● **Problem requirements**
In the entries that follow, find the line containing "This screenshot has height=867, width=1400." and the line containing "in status bar", then retype exactly the lines from the first through the second, pictures excluded.

● **Exercise input**

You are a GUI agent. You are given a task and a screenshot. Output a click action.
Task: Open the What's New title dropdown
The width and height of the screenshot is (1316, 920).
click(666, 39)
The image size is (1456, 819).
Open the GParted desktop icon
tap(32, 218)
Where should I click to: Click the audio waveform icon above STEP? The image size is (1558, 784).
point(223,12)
==
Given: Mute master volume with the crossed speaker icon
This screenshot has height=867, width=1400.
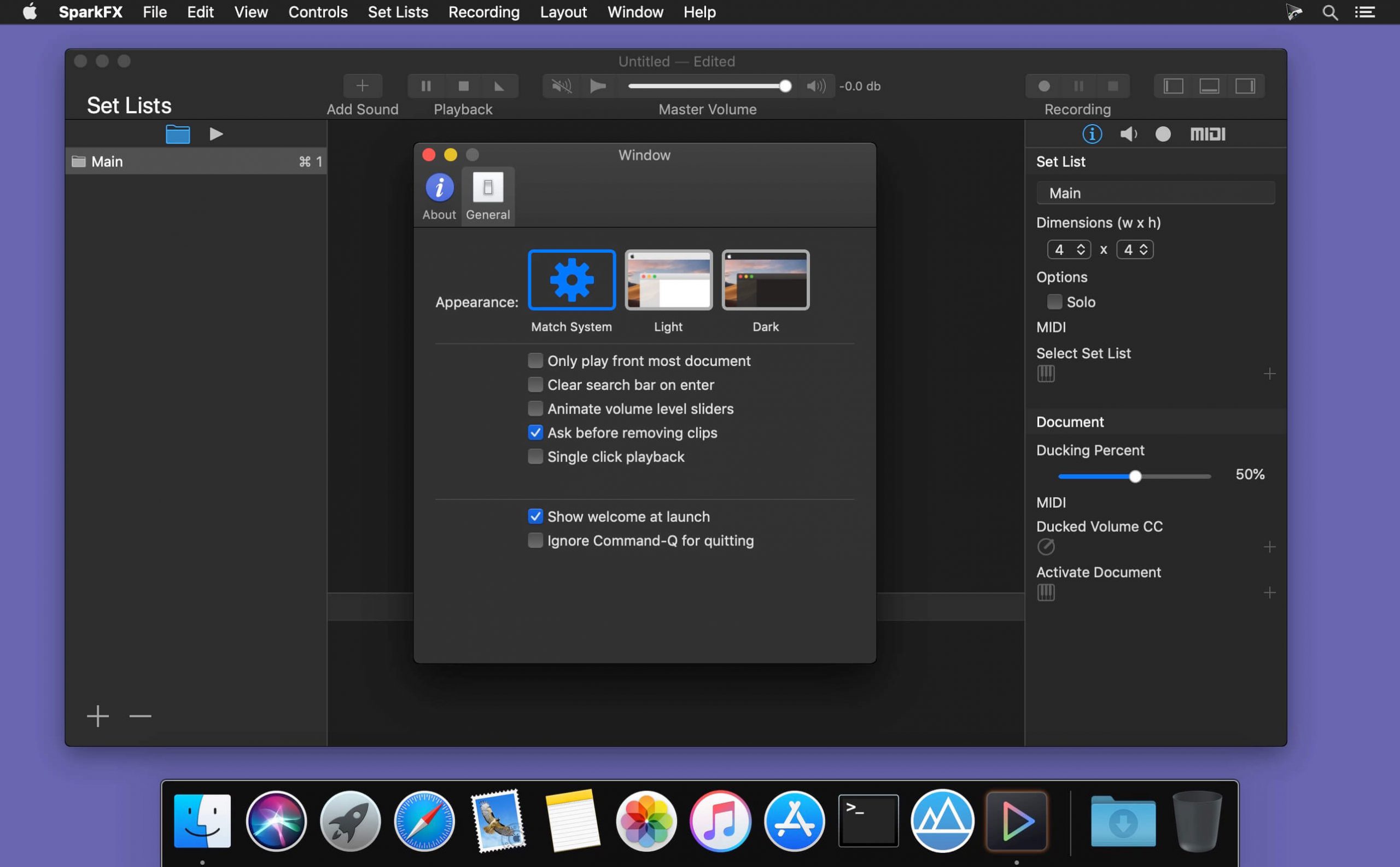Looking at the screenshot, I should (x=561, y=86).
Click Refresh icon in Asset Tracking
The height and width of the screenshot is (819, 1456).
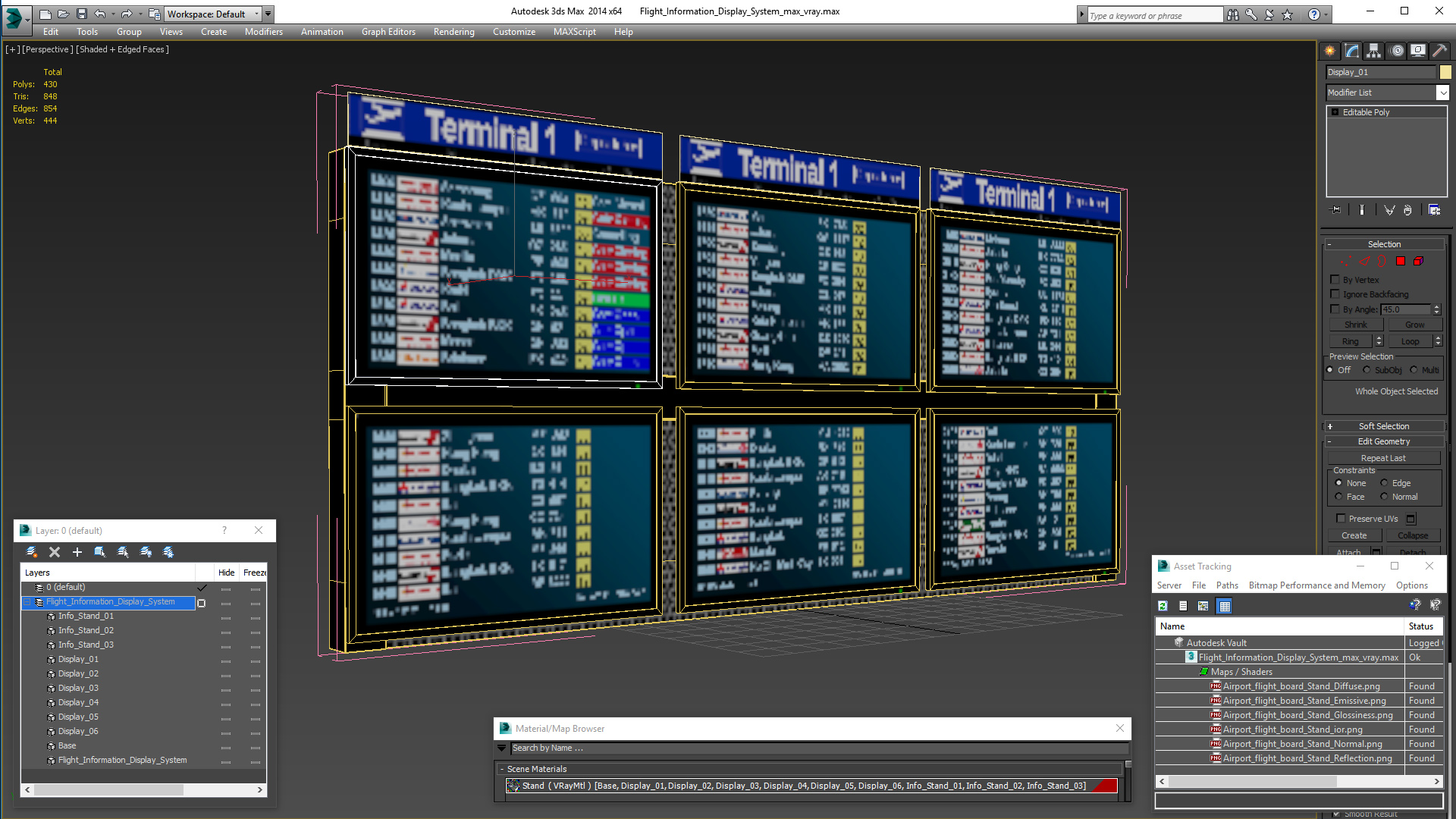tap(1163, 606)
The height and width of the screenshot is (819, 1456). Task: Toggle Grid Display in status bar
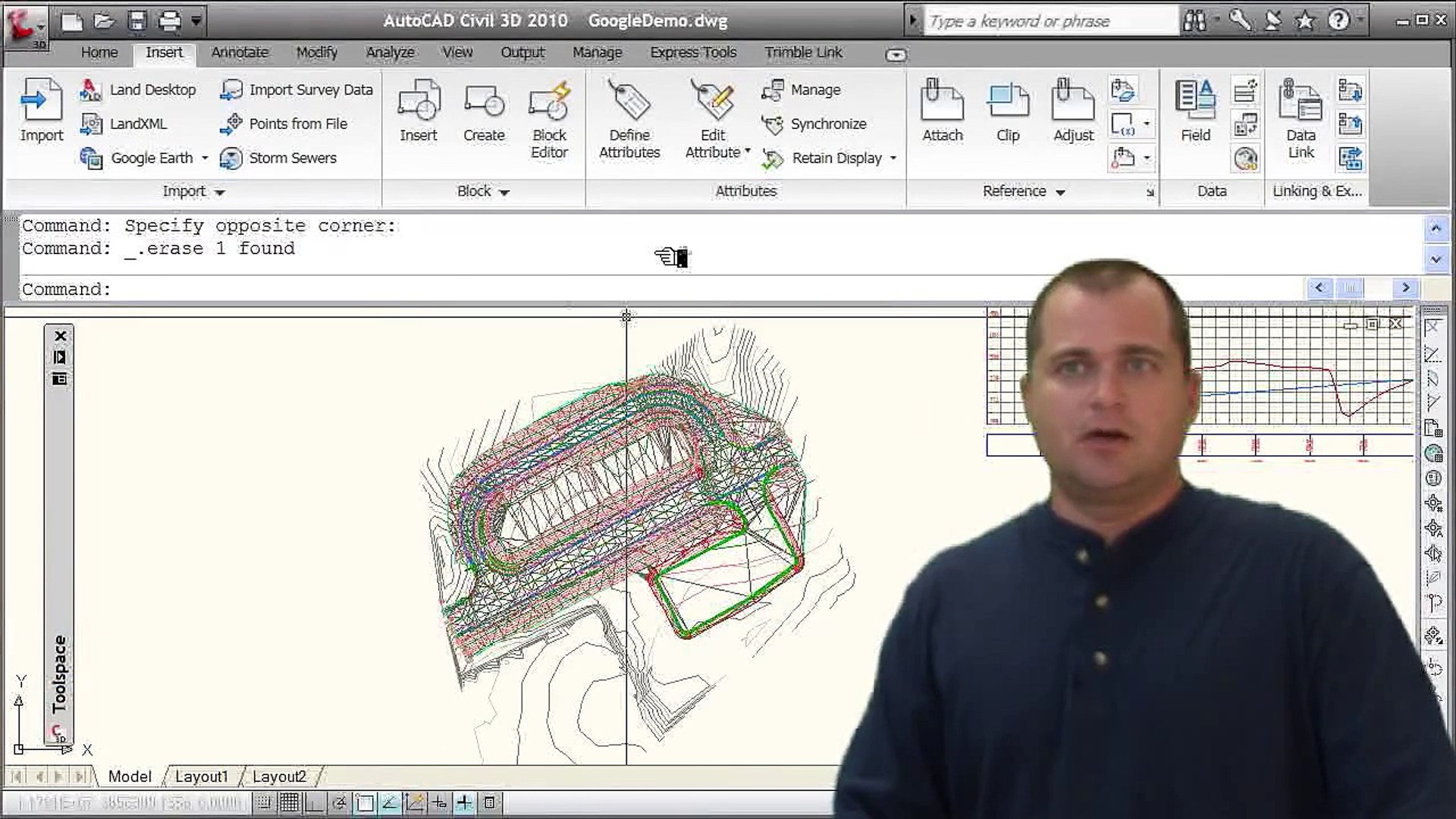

● **Exercise response**
This screenshot has height=867, width=1400.
Looking at the screenshot, I should (x=561, y=86).
Click Refresh icon in Asset Tracking
The height and width of the screenshot is (819, 1456).
tap(1163, 606)
The height and width of the screenshot is (819, 1456). Task: Toggle Grid Display in status bar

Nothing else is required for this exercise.